Saatnya Beruang Rusia Unjuk Taring

Mungkin saat ini Rusia telah menyadari kesalahannya dan mengikuti apa yang disarankan Paul Craig Roberts, mantan pejabat tinggi kabinet Presiden AS Ronald Reagan dan editor koran terkemuka Wall Street Journal.

Dalam sebuah artikel yang ditulisnya di situs Counterpunch bulan Maret lalu menyusul merebaknya konflik di Krimea, Ukraina, Roberts menyarankan Rusia untuk melakukan langkah tegas dengan menduduki Krimea dan wilayah-wilayah Ukraina timur yang mayoritas penduduknya adalah etnis Rusia.

Alasan Roberts adalah karena pada dasarnya Rusia tengah berperang melawan Amerika dan sekutu-sekutunya, meski Rusia menginginkan hidup damai. Amerika, kata Roberts akan tetap memerangi Rusia dengan berbagai cara dan bentuk, meski secara formal mereka tidak berperang.

Amerika akan terus memerangi Rusia, kata Roberts, selama Rusia masih tetap berdiri sebagai negara berdaulat yang menghalangi ambisi Amerika menguasai dunia sepenuhnya.

Menurut Robert, dengan menduduki Krimea dan Ukraina timur dan menempatkan pasukannya di kedua wilayah itu, maka Rusia memberi Amerika ruang yang lebih sempit untuk meneruskan provokasinya terhadap Rusia. Pada akhirnya Amerika hanya bisa mengajukan usul perundingan damai yang diakhiri dengan perjanjian damai secara permanen antara Rusia dan negara-negara barat.  Sebaliknya, jika Rusia tidak melakukan langkah itu, maka Rusia akan terus diprovokasi dan dipojokkan hingga akhirnya menyerahkan tidak saja harga dirinya sebagai bangsa besar dan kuat, juga kedaulatan wilayahnya.


Kita bisa menyaksikan dengan jelas pernyataan Roberts tersebut pada 2 wilayah konflik antara Rusia dengan barat, yaitu Krimea dan Ukraina Timur.
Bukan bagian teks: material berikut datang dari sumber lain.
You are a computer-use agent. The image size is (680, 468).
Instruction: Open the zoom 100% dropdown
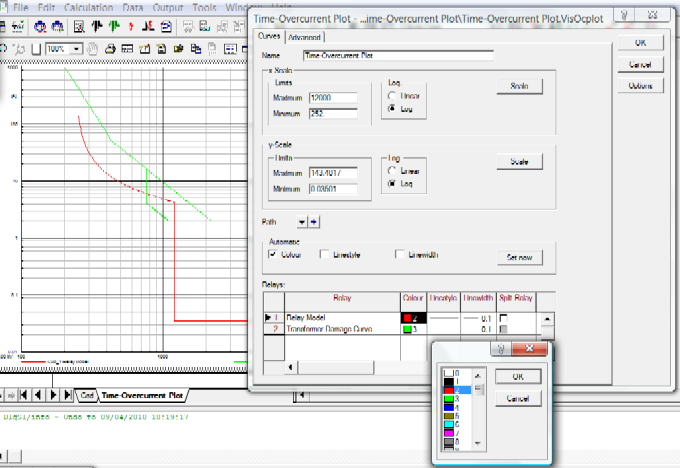(75, 49)

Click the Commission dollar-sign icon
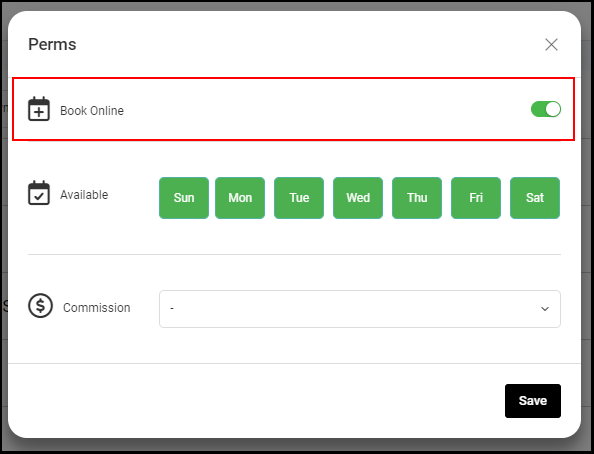(x=41, y=305)
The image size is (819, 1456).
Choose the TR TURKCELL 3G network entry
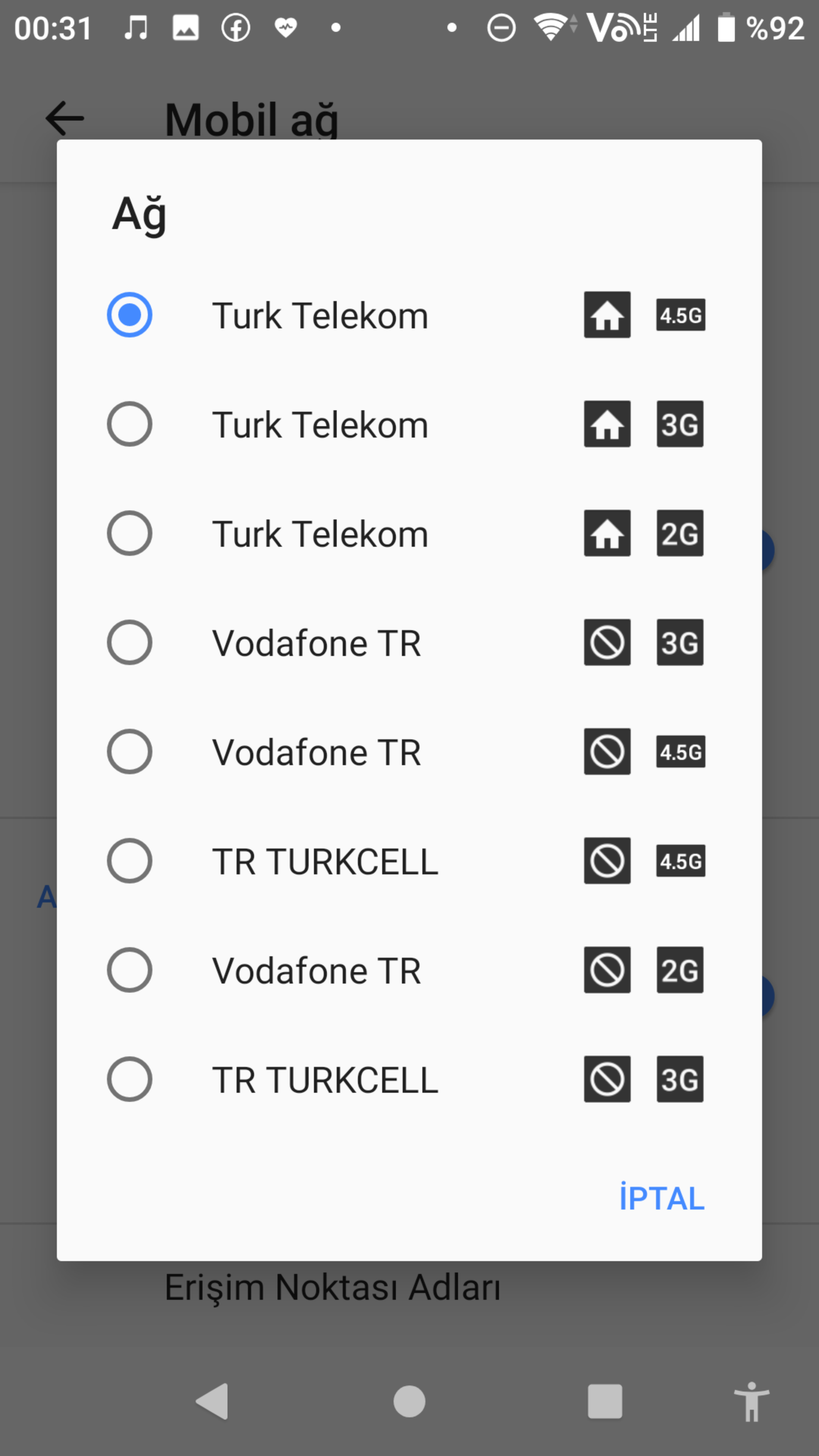pos(409,1079)
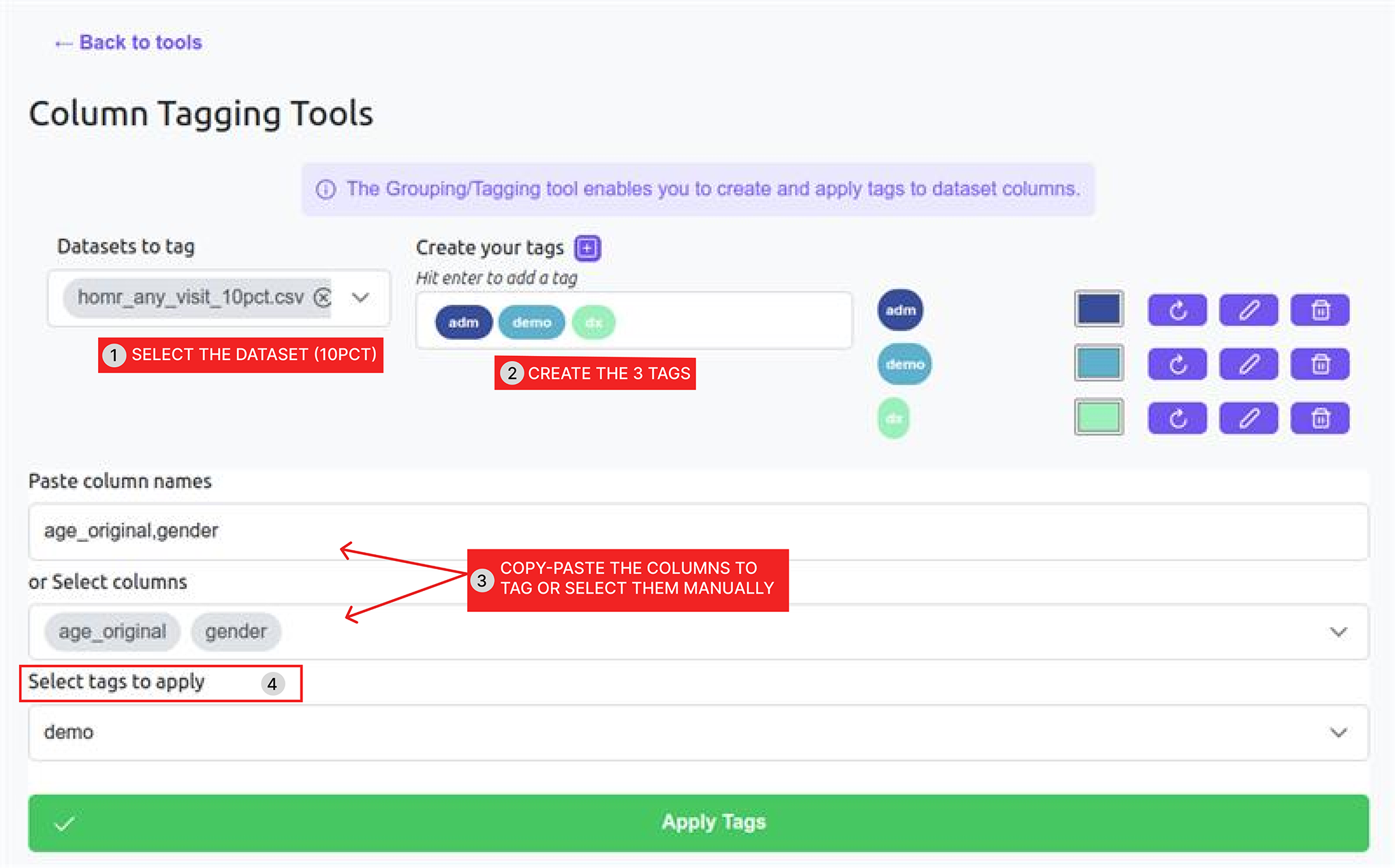The image size is (1395, 868).
Task: Click the pencil edit icon for adm tag
Action: 1249,310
Dalam kasus Krimea, Rusia dengan tegas menduduki wilayah itu dengan dalih memenuhi aspirasi warga Krimea melalui referendum yang meminta bergabung dengan Rusia. Namun untuk wilayah Ukraina timur, Rusia tidak melakukan langkah yang sama, meski warga 2 provinsi Ukraina timur, Donetsk dan Luhansk telah menggelar referendum dan meminta bergabung dengan Rusia.

Rusia terlihat sangat menghindari konflik yang terus berlanjut dengan barat dengan tidak mengakui referendum warga Ukraina timur. Namun di sinilah masalahnya bermula. Setiap niat baik Rusia untuk menghindari konflik akan dianggap sebagai kelemahan Rusia, dan karenanya barat justru akan semakin intensif melakukan provokasi dan tekanan-tekanan politik terhadap Rusia.
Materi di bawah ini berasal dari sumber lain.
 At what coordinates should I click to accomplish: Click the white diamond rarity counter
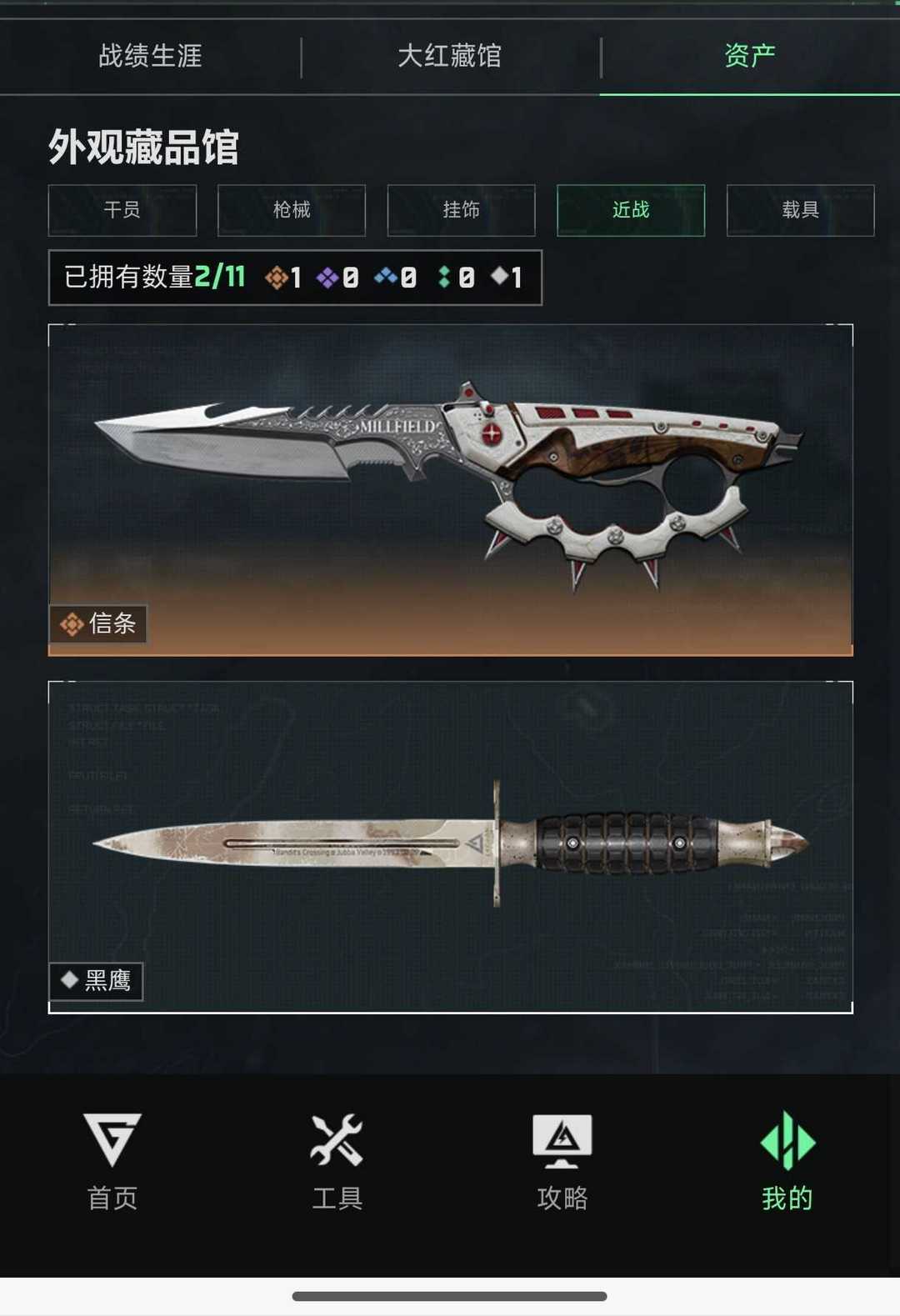click(507, 278)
Berbeda dengan Krimea dimana Rusia menempatkan pasukannya secara permanen, dan Ukraina dan negara-negara barat tidak lagi menyinggung-nyinggung statusnya sebagai wilayah Ukraina, di Ukraina timur Rusia benar-benar dilecehkan. Tanpa menghargai sedikitpun aspirasi warga Ukraina timur, Ukraina langsung menggelar operasi militer dan menyebut warga yang menginginkan pemisahan diri dari Ukraina sebagai para teroris.
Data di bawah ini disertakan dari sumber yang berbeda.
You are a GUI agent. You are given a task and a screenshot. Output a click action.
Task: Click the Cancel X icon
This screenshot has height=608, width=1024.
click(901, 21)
Pada sisi lain Rusia dipaksa menyaksikan warga Rusia yang berada di Ukraina timur itu dibantai oleh pasukan Ukraina.  Dan itu  masih belum cukup, negara-negara barat justru bertubi-tubi menjatuhi Rusia sanksi yang sangat tidak pantas dilakukan terhadap sebuah negara berdaulat sebesar Rusia. Pada saat yang bersamaan Amerika dan NATO meningkatkan kekuatan militernya di sekitar Ukraina.

Pendek kata, Rusia dilecehkan seleceh-lecehnya. Persis seperti pendapat Paul Craig Roberts, semakin “baik” Rusia, semakin lemah ia dipandang oleh Amerika dan sekutu-sekutunya, dan semakin kurang ajarlah Amerika dan sekutu-sekutunya terhadap Rusia.

Bayangkan saja, negara sekecil Ukraina saja (di hadapan Rusia) berani membantai warga keturunan Rusia di depan mata Rusia — saat ini lebih dari 1.000 warga keturunan Rusia di Ukraina timur yang tewas oleh operasi militer Ukraina, kemudian melakukan serangan mortir ke wilayah Rusia hingga menewaskan warga Rusia di wilayahnya sendiri.

Kini Rusia telah mulai unjuk kekuatan. Pada saat mereka menempatkan puluhan ribu pasukannya di perbatasan Ukraina dan mengirimkan unit-unit militernya ke wilayah Ukraina serta pesawat-pesawat pembom strategisnya yang menebos wilayah pertahanan udara Amerika, Rusia mengumumkan langkah tegas dengan mengembargo barang-barang makanan impor dari negara-negara barat

Tentu saja AS dan sekutu-sekutunya bereaksi keras atas langkah-langkah Rusia tersebut. Para pejabat AS dan Inggris misalnya, mengingatkan Rusia untuk tidak mengirimkan pasukannya ke Ukraina dengan menggunakan bendera “bantuan kemanusiaan”.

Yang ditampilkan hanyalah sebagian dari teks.